Крадёмся по коридору. Через поворот — перекрывающая вход решётка, а за ней дежурный. Стоит под вентиляционной шахтой, и я даже отсюда вижу, что её края оплавлены, а значит, она прорублена недавно и лазером. Что-то с часовым не так — уж очень неживая у него поза, — но я не могу понять, что именно. Поднимаю руку для остальных, мол, внимание, соблюдать осторожность и не дышать, пока капитан разнюхивает обстановку.

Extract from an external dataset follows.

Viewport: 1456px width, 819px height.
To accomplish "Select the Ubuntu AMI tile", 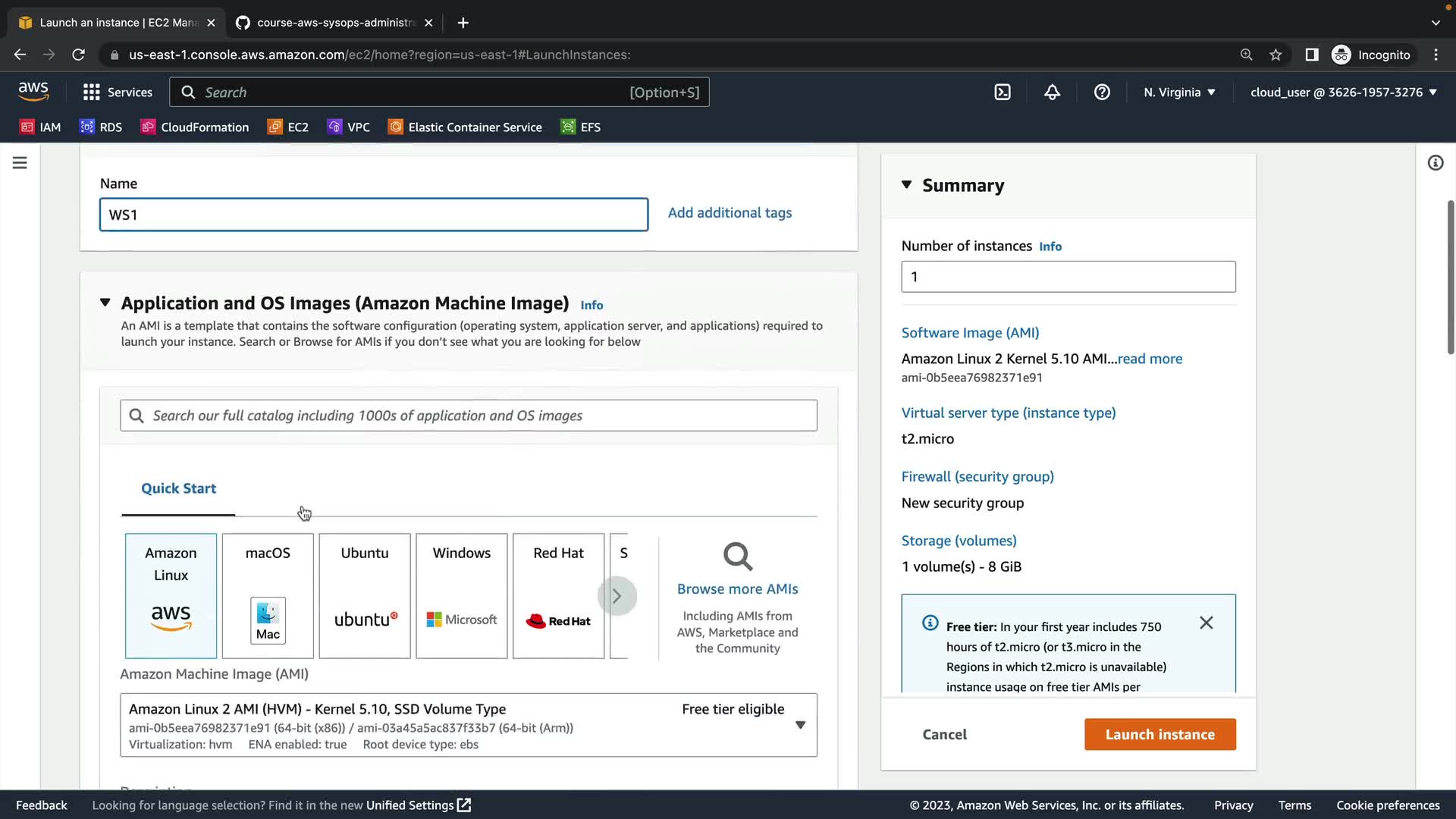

Осторожно выхожу. Давай, фильтр, не подведи. Раз в жизни доверилась Повелителям Времени, неужели обманут? Очень неохота сорить трупами, это привлечёт внимание.
Часовой не оборачивается ни на моё появление, ни на мою возню у решётки. Ура, устройство работает! Машу рукой девчонкам, мол, айда ко мне. Потом поочерёдно тыкаю пальцем в Ташу, себе в волосы, словно что-то из них вытаскиваю, и в Вастру. Тут замок для ключа, и он заперт. У ящерицы есть шанс принести пользу — и она её весьма ловко принимается приносить.
Очень скоро мы оказываемся по другую сторону решётки, и я докладываю на корабль, что у нас всё в порядке и полученные от Браксиателя фильтры восприятия вполне годные, пока Таша молча прячет обломки шпильки в карман комбинезона. А из мозгов у меня никак не выходит странная, слишком каменная поза часового. Потрогать его было нельзя, равно как и близко рассмотреть — это привлекло бы внимание даже с самым сильным фильтром. Но всё же, он стоял неестественно. Частичная киберизация? Гипноз? Папа-трансгенез его знает… Но зудит, зудит что-то под черепом, словно ещё немного, и я догадаюсь.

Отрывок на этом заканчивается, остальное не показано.